2026-06-11 –, Poster Island C
This work enables optimized, end-to-end inference of the object detection models on RISC-V vector CPU. It includes the implementation of optimized pre- and post-processing pipelines as well as the enablement of efficient execution of the models at FP32, FP16, and INT8 precisions. IREE, an MLIR-based compiler, is used to compile and optimize the model. Model inference on the Banana Pi BPI-F3 is profiled to identify top hotspot ops and their compilation is optimized in the IREE compilation pipeline either by improving vectorization or by implementing ukernels. For accuracy validation, the mean Average Precision (mAP) is computed using the COCO validation dataset. This project is supported by the RISC-V Software Ecosystem (RISE), and all the developed artifacts are open-source.
This work is done in collaboration with RISC-V Software Ecosystem (RISE) under RISE RP018 - Enabling and Optimizing IREE AI/ML e2e Models for High-Performance RISC-V Hardware - Yolov7/v8.

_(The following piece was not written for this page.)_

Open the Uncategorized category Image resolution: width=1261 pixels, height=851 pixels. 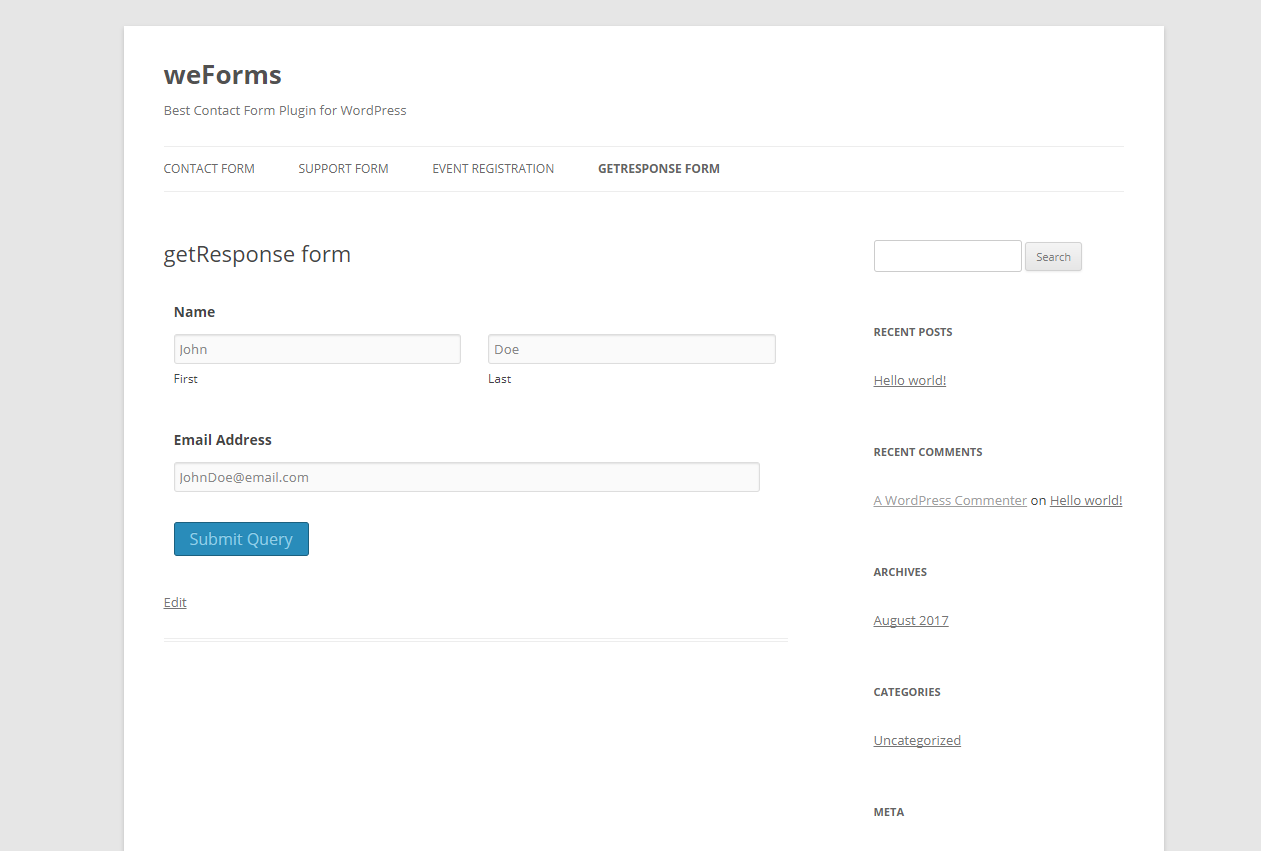917,740
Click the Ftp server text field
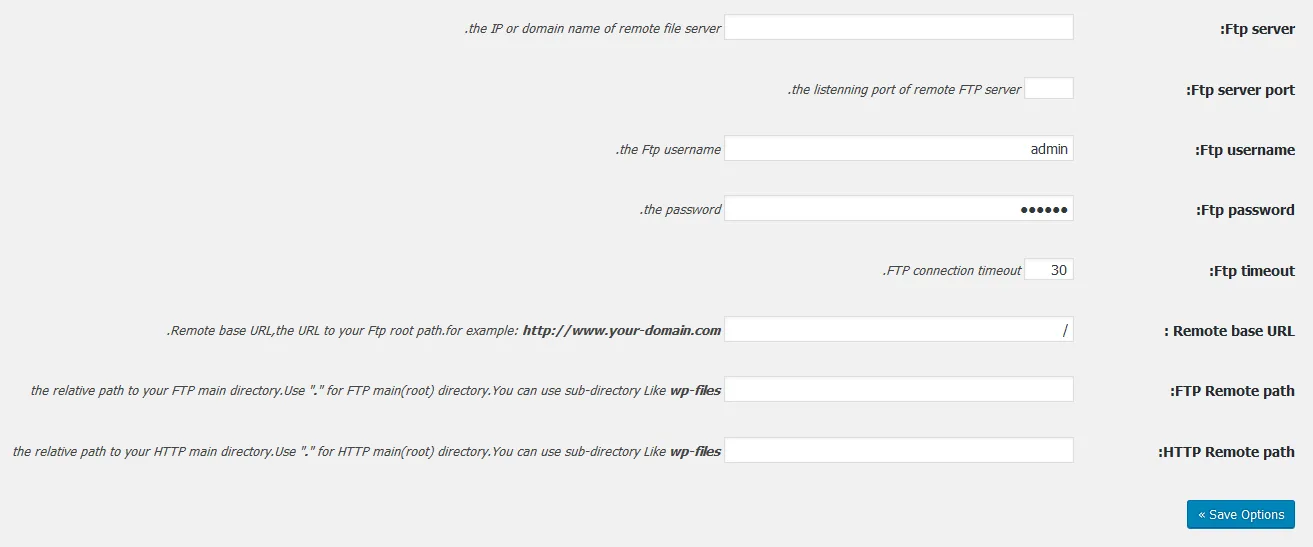The height and width of the screenshot is (547, 1313). point(899,27)
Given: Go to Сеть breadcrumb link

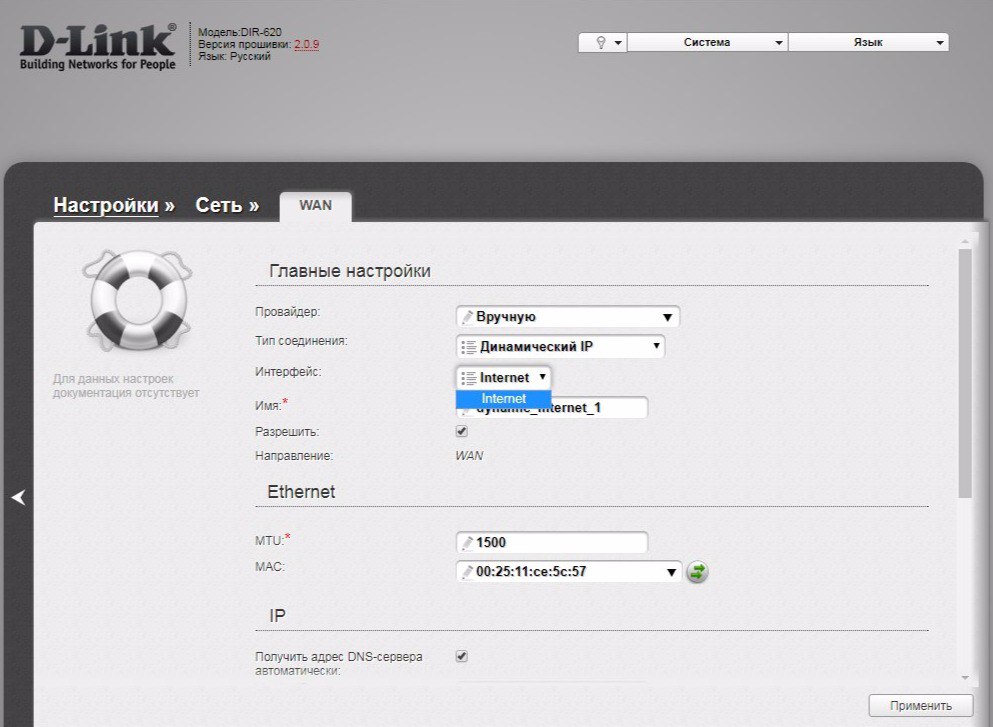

This work implements efficient pre- and post-processing pipelines for detection models for RISC-V Vector CPUs and improves IREE compilation for RISC-V, bringing it at par with X86 and ARM. All the artifacts developed in the project are open-source, and improvements made to IREE are planned to be merged into the upstream IREE repository.
I am a compiler engineer at 10xEngineers, working on enabling the compilation of LLMs and vision models for custom hardware/accelerators using IREE, an MLIR-based AI compiler. I have experience in writing optimized kernels for RISC-V Vector (RVV) and custom hardware, LLVM middle-end and backend development.